Notes to Religious Language

1. The rejection of (a*) goes along with the rejection of (b*) and (c*).

2. Brathwaite’s disagreement with Ayer’s emotivism has certain parallels with the contrasting non-cognitive accounts of ethics proposed by Simon Blackburn and Allan Gibbard (see Scott 2013: 49–50).

3. The nature of assertion is a matter of debate (Brown & Cappelen 2011); we assume here that assertions conventionally express beliefs in the content of what is said.

4. Note that we are treating analogy (and metaphor) and linguistic phenomena produced by the use of language. Analogical expressions could alternatively be understood as additional senses of religious terms, i.e., distinct standard meanings of “good”, “wise”, etc., and that the use of these terms is therefore ambiguous.
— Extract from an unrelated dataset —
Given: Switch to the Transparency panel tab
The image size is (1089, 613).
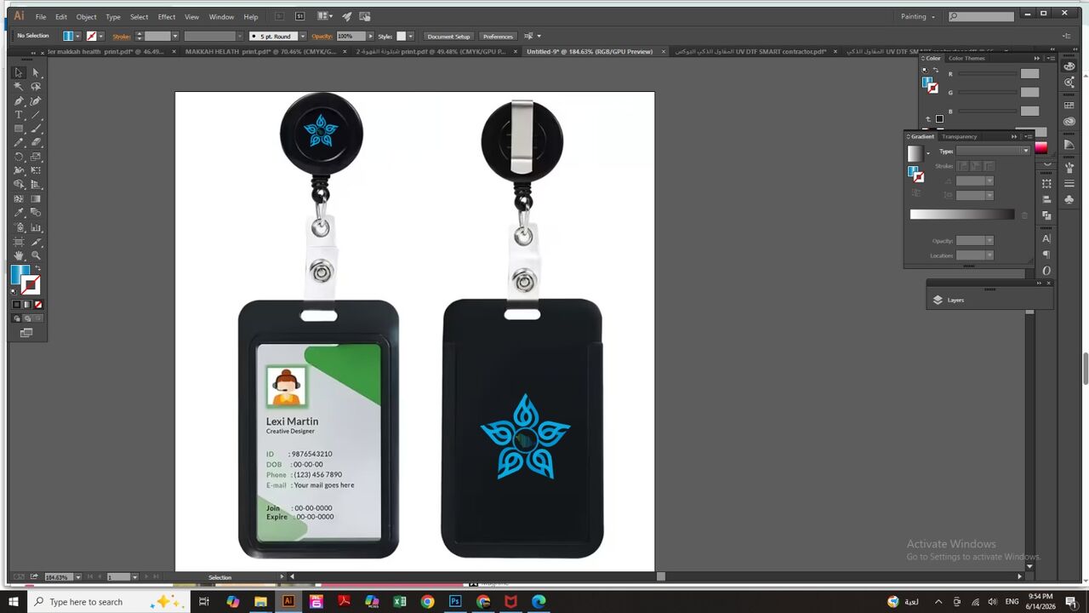Looking at the screenshot, I should (x=959, y=136).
5. The idea that religious language is metaphorical, however, appears to be much earlier. Turner suggests that Dionysius construed talk of God’s nature as metaphorical. Maimonides (c.1135–1204) treats much of what we say about God as non-literal (The Guide of the Perplexed, ch. 52), although he is not explicit on the way in which it is non-literal.

6. This view was developed by pragmatists Charles Peirce ([BJ]) and John Dewey (1938) and cognate accounts of truth as warranted assertibility or superassertibility are defended by Tennant (1995) and Wright (1992). For the interconnections between truth and other realism-relevant concepts such as reference and descriptiveness see Wright (1992).